TASK DESCRIPTION | Count every line in the entries that follow where the word "target" appears, then state only the total.

--- RECORDS TO USE Enclosed Below ---

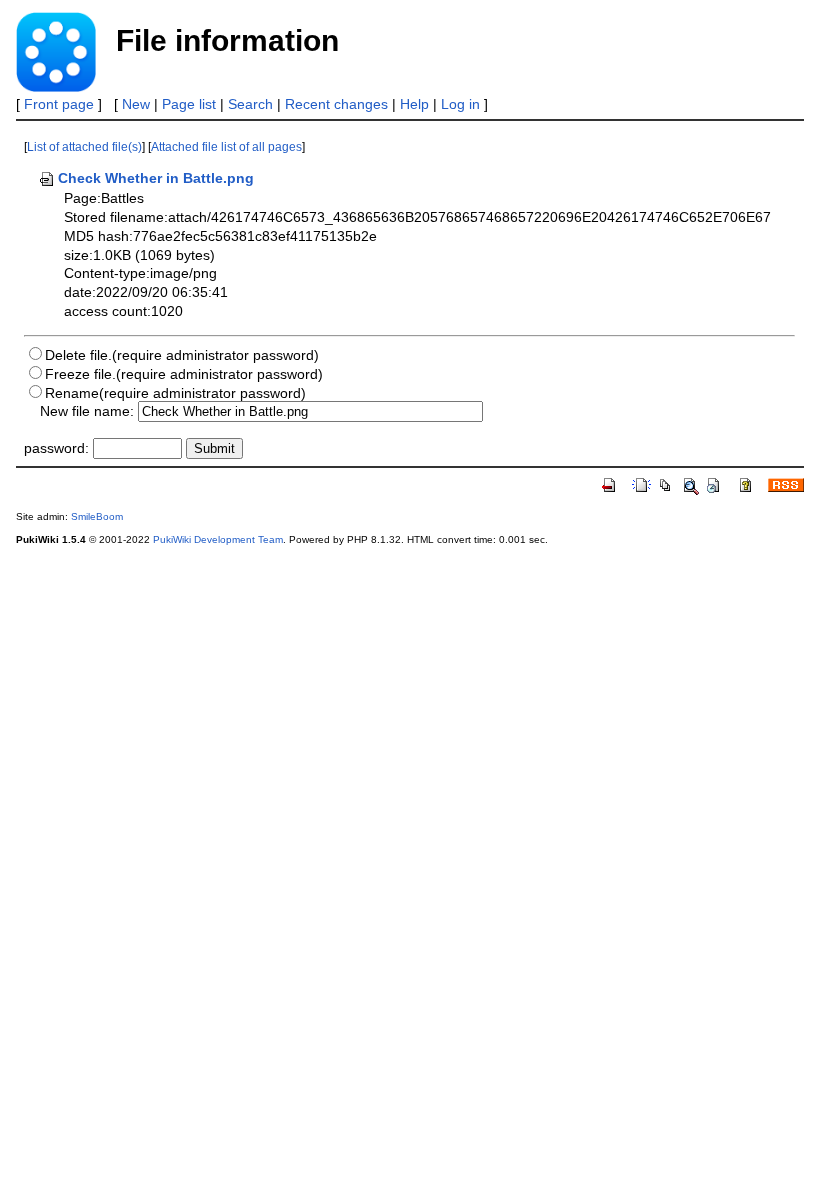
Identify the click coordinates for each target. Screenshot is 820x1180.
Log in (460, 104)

--- End of Enclosed RECORDS TO USE ---
--- RECORDS TO USE Enclosed Below ---

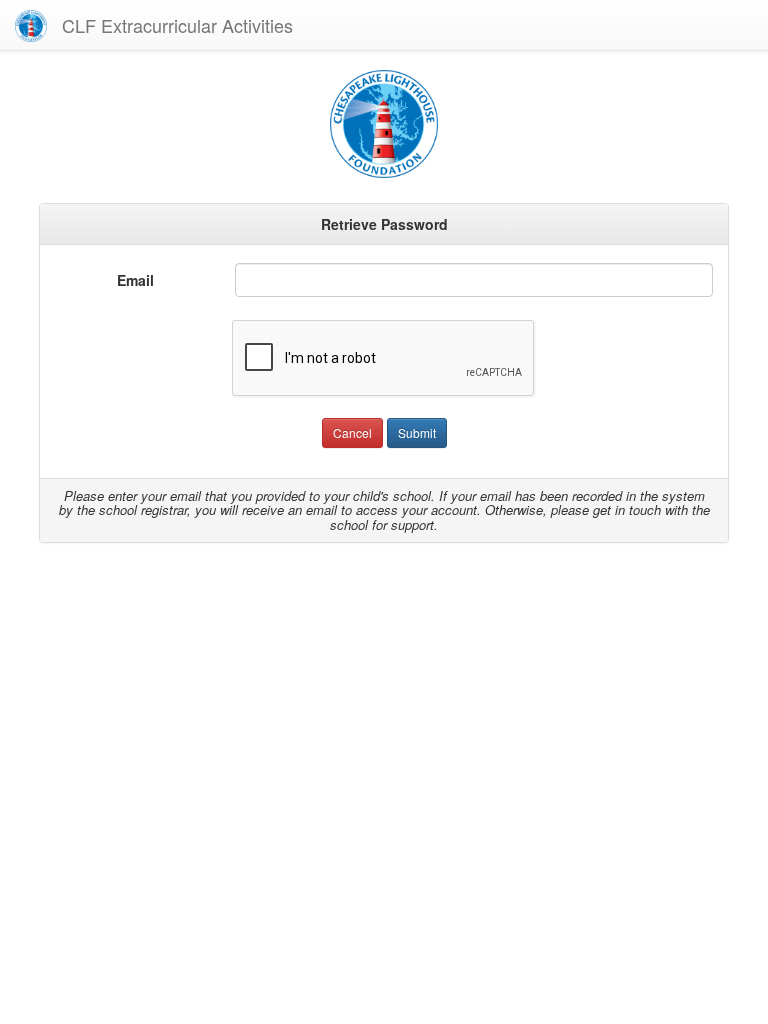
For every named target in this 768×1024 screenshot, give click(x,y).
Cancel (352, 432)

--- End of Enclosed RECORDS TO USE ---
--- RECORDS TO USE Enclosed Below ---

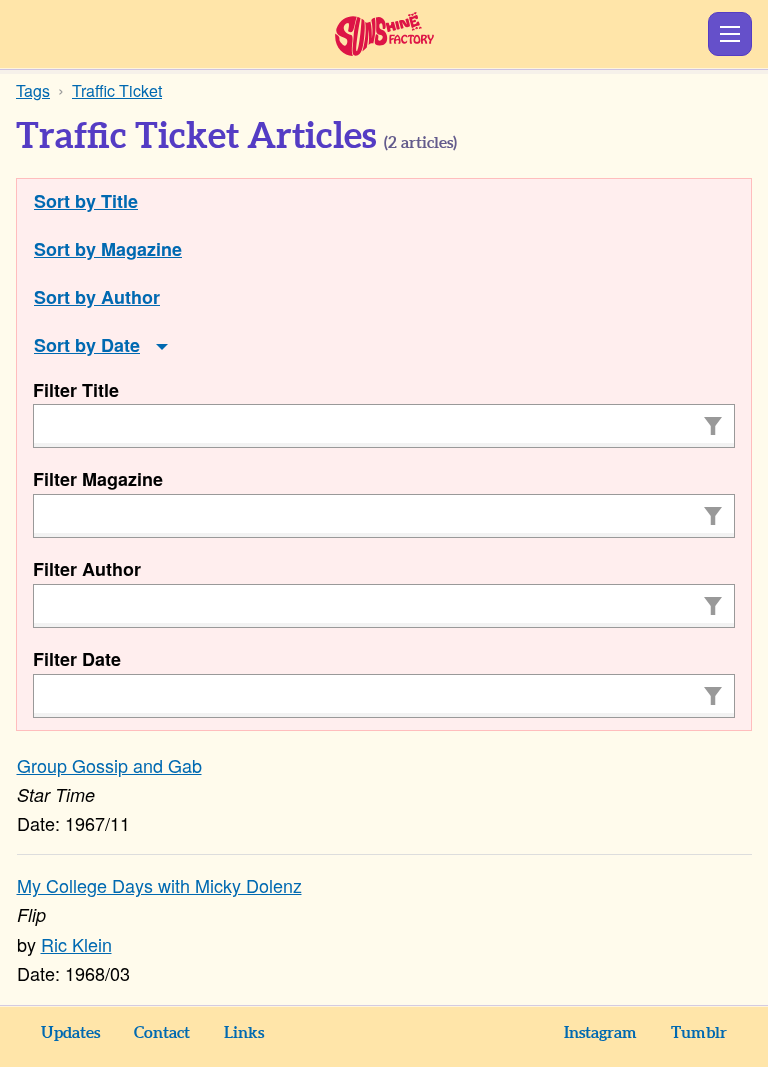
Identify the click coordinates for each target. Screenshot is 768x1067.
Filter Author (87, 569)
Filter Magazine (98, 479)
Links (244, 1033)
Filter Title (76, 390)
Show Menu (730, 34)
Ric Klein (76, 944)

--- End of Enclosed RECORDS TO USE ---

FINISHED TASK | 3